AUSTIN, Texas -- Meeting in the New Texas statehouse on the 195th anniversary of Texas' declaration of independence from Mexico, official representatives from the Tejas Confederation, the Northern Alliance of Mexican States, and the United States government signed a comprehensive treaty that will immediately "re-admit" the Tejas states of El Norte and Gulfland to the American union, and submit to Congress formal pleas for new statehood on behalf of all five Northern Alliance members -- Baja California, Sonora, Chihuahua, Coahuila and Nuevo Leon.
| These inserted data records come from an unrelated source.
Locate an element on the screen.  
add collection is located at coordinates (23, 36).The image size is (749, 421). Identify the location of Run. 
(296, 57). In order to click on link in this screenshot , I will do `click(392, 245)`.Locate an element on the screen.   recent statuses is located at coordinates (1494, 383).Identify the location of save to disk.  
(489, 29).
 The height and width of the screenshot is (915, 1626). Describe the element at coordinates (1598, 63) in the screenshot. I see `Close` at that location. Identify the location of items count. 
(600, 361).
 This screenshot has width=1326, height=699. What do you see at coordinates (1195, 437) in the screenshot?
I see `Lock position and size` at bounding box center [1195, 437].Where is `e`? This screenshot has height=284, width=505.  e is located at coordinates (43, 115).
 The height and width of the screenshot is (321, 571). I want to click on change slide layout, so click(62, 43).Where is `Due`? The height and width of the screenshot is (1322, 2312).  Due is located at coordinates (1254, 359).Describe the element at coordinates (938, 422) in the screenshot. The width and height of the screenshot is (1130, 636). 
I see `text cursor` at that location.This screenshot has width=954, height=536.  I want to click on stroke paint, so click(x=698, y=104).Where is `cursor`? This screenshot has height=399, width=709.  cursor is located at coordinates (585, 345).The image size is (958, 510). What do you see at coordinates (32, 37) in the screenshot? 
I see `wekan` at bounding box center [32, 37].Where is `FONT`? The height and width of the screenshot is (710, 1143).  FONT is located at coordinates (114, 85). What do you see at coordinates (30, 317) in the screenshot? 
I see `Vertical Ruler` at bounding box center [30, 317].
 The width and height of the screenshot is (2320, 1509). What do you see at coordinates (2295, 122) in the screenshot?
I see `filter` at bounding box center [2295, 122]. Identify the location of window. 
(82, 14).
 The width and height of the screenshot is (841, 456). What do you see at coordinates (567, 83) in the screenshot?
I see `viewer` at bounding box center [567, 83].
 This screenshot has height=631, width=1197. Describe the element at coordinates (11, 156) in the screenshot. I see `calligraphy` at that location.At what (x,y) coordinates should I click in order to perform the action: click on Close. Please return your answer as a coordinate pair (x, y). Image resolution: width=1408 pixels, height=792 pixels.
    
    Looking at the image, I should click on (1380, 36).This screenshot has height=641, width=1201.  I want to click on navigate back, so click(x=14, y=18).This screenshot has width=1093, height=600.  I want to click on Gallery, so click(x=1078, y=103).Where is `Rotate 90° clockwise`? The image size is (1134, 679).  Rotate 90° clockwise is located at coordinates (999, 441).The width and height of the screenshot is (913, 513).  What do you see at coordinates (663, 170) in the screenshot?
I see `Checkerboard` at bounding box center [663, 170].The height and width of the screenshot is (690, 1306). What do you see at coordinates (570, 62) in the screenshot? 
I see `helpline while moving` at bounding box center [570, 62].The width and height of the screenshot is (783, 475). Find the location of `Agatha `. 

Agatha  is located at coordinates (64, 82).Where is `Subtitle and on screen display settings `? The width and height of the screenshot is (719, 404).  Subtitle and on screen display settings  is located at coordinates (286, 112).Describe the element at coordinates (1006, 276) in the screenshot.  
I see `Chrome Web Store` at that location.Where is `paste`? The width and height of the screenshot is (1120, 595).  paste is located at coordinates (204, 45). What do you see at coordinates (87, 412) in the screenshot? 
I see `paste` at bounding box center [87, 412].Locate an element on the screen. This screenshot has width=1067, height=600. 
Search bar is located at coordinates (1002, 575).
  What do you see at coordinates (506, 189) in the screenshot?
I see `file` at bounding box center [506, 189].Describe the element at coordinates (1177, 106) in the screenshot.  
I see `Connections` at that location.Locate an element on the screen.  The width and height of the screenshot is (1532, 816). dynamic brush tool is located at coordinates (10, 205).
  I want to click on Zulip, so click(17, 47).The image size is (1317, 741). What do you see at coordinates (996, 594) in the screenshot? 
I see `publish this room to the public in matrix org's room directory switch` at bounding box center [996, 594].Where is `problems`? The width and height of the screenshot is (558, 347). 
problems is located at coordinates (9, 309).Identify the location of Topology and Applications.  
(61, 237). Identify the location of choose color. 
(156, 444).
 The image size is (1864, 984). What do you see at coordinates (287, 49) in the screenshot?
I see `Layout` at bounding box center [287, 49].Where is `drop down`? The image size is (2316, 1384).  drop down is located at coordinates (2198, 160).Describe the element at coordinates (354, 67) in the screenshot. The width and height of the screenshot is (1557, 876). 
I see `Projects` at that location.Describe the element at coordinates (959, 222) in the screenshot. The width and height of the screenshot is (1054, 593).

Tom's comment about the piece:
Previous to being offered this job, I had run a bit of scenario work past Judah Grunstein at WPR, so when he asked me to pen something and told me what the others were already working on, my mind was already leaning toward just a straight-forward future-headline approach to the problem, vice a piece stuffed with conditional language and a list of causal factors that supported the hypothesis. So I ended up with a piece that is a total zebra among these well-built horses. Of the group, I find myself most easily attracted to the Bremmer/Kliment piece on state capitalism and the CCP-loses-legitimacy bit from Newmyer (especially the line: "As a primary matter, we should recall that China's Communist Party elites are the heirs of a dynastic system famously characterized by cycles, in which the legitimacy of a ruling house could vanish in the space of a generation.").
Again, I just felt it would be easier for the reader to grasp what we were fishing at by presenting him or her with a fait accompli, and since all the current talk about gangs, drug lords, Mexico-as-a-failed-state, etc., seemed to me to provide more than enough imaginative momentum to a downstream scenario that broke a lot of china--from today's perspective, so why not simply describe that journey and let the reader judge the plausibility?
As for describing an Hispanic president: I figured from the Berlin Wall moment perspective, we saw four elections and then an African-American won, so projecting ahead another four (Obama reelected, then Petraeus for 1-2 and an unnamed third president following him for 1-2) meant I could do the same sleight of hand regarding an Hispanic. The "soft border" concept comes, naturally, from the whole Af-Pak-India cluster (Pashtun to the north, Kashmir to the south), and then I toss in the Cuba scenario from past Esquire use, and run with the scenarios of state division so favored by many thinkers. In short, I wanted to respect the forcing function suggested by Robb's global guerrillas while showing the adaptability of nation-states.
I wrote the piece over two days: Day one got me the news story and the outline of the phases (imagined as a box inset alongside the piece), and day two saw me fill in the phases, which required a lot of recalibration for the storyline to hold enough water.
Overall, a very fun piece to write and hopefully a fun one to consider as a reader.